Jinaani Nzioki Mbiuva v Cabinet Secretary, Ministry of Lands and Housing, Attorney General, Chief Land Registrar, Director of Surveys, Joshua Wambua Mutunga, James Muthini Mwau & Johnson Nzui Mukula [2021] KEELC 3706 (KLR) | Stay Of Proceedings | Esheria

Jinaani Nzioki Mbiuva v Cabinet Secretary, Ministry of Lands and Housing, Attorney General, Chief Land Registrar, Director of Surveys, Joshua Wambua Mutunga, James Muthini Mwau & Johnson Nzui Mukula [2021] KEELC 3706 (KLR)

Full Case Text

REPUBLIC OF KENYA

IN THE ENVIRONMENT AND LAND COURT AT MAKUENI

ELC SUIT NO. 81 OF 2019

JINAANI NZIOKI MBIUVA..........................................................PLAINTIFF

-VERSUS-

THE CABINET SECRETARY,.

MINISTRY OF LANDS AND HOUSING............................1ST DEFENDANT

THE HONOURABLE ATTORNEY GENERAL....................2ND DEFENDANT

CHIEF LAND REGISTRAR.................................................3RD DEFENDANT

DIRECTOR OF SURVEYS..................................................4TH DEFENDANT

JOSHUA WAMBUA MUTUNGA....................................... 5TH DEFENDANT

JAMES MUTHINI MWAU...................................................6TH DEFENDANT

JOHNSON NZUI MUKULA................................................7TH DEFENDANT

RULING

1. The application for determination is dated 26th November, 2019 filed by the Appellant/Applicant under certificate of urgency on 28th November, 2019. It is brought under Order 22 Rule 22, Order 42 Rule 6 of the Civil Procedure Rules, 2010 and Section 3A of the Civil Procedure Act and all other enabling provisions of the Law.
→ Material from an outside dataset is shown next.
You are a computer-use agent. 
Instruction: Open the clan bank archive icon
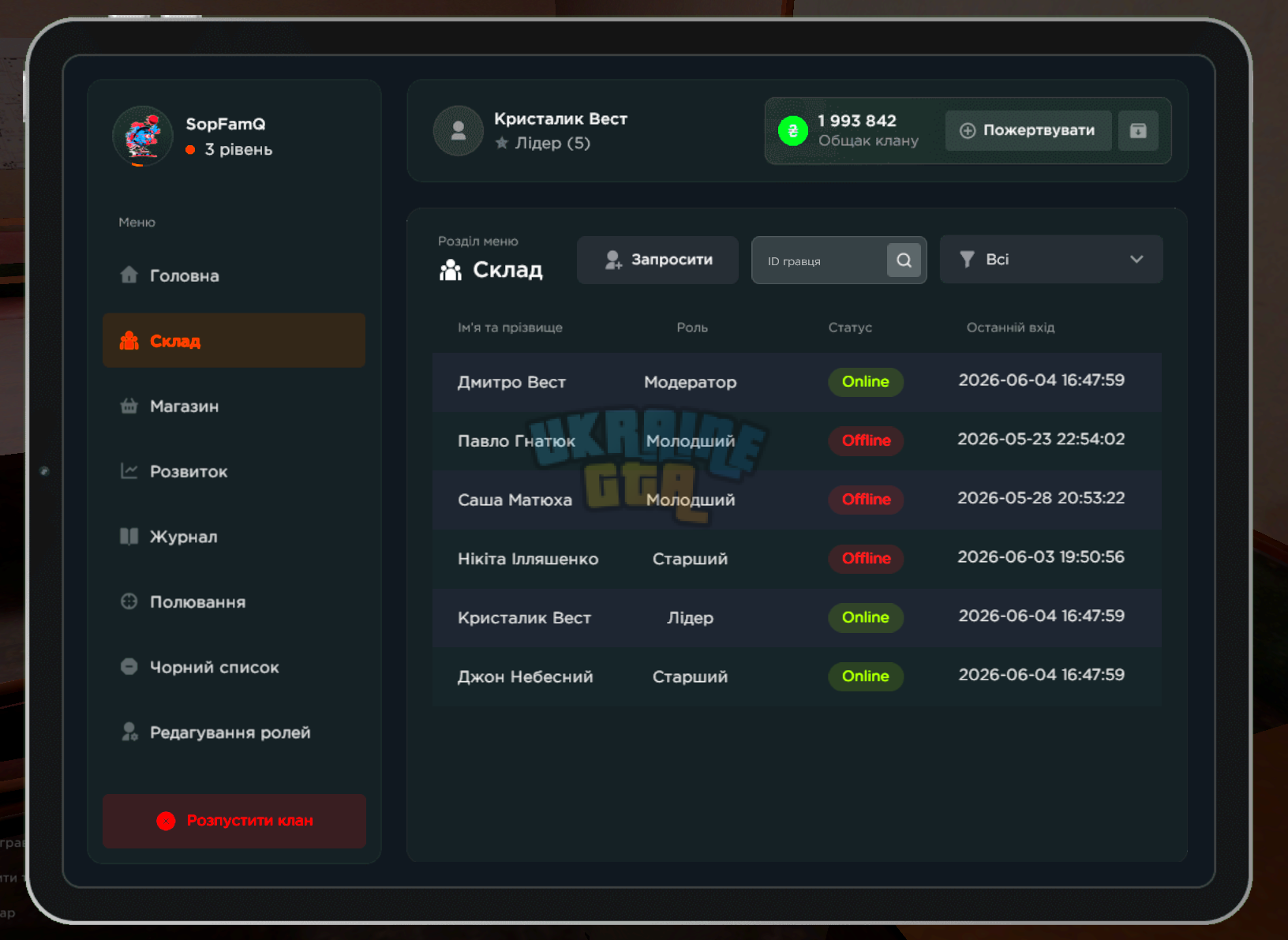pos(1137,131)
2. The Applicant seeks the following Orders: -

i) Spent.

ii) Spent.

iii) That this Honourable Court be pleased to order stay of further proceedings herein pending the hearing of an intended Appeal against the order of court issued on the 28th September, 2020 and the ruling of court delivered on the 23rd November, 2020 herein.
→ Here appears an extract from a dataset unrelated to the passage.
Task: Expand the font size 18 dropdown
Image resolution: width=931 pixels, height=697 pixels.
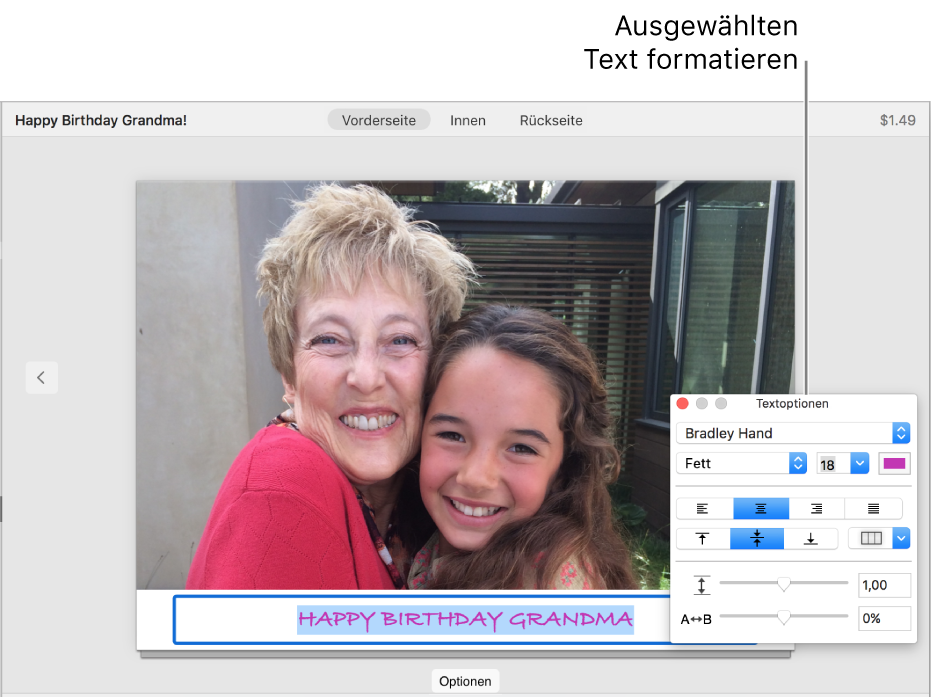Action: (x=859, y=463)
iv)That this Honourable Court be pleased to stay its orders of 28th September, 2020 and those of 23rd November, 2020 and in its place reinstate its orders of 25th September, 2020 committing Joshua Wambua Mutunga and Johnson Nzui Mukula, the 5th and 7th Defendants/Respondents herein to imprisonment for 6 months for disobeying the orders given and issued on 10th December, 2019 and 24th December, 2019 respectively pending the hearing and determination of the intended Appeal herein.

v) That this Honourable Court be pleased to grant any other order that is fit and just to grant herein.
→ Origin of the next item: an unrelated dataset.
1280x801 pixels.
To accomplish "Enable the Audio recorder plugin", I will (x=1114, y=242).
vi) That in any event, the costs hereof be awarded to the Plaintiff/Applicant.

3. The application is supported by the affidavit of Jinaani Nzioki Mbiuva, the Plaintiff/Applicant, sworn on the same day and a further affidavit sworn on 9th February 2021. The basis of the application is that the Applicant is dissatisfied with the Ruling delivered on 23rd November 2020 which dismissed the application to set aside the Order of this Court dated 28th September, 2020 releasing the 5th and 7th Respondents from civil jail on a personal bond of Kshs. 100,000/= each. That this Court is functus officio and has no jurisdiction to review its final Orders of 25th September, 2020 ex-parte. That this Court has no jurisdiction to review its Orders of 22nd January, 2020 denying the 5th and 7th Respondents audience. That contempt of court orders in their very nature are final and the only recourse available is the Court of Appeal. That the conduct of the 5th and 7th Respondents and the setting aside of the Court’s orders of 25th September, 2020 ex-parte could bring the administration of justice and integrity of the judicial process into disrepute.

4. The application is opposed by Johnson Nzuki Mukula, the 7th Defendant/Respondent, vide the Replying affidavit sworn on 17th December, 2020. He deposed that in the Constitution of Kenya, all persons are to be accorded equal protection under the law without discrimination regardless of their status. That the above application is fatally defective because the prayers for stay of the Orders issued on 28th September, 2020 and 23rd November, 2020 were considered and declined by this Court. That the Applicant cannot appeal against the Order of 28th September, 2020 out of time without obtaining leave of court. That under Order 40 of the Civil Procedure Rules, this Court is vested with power to vary an order for committal of the 5th and 7th Respondents to civil jail for disobedience of court orders on application or suo moto. That on 29th September, 2020 both the Respondents herein complied with the Order issued on 10th December, 2019.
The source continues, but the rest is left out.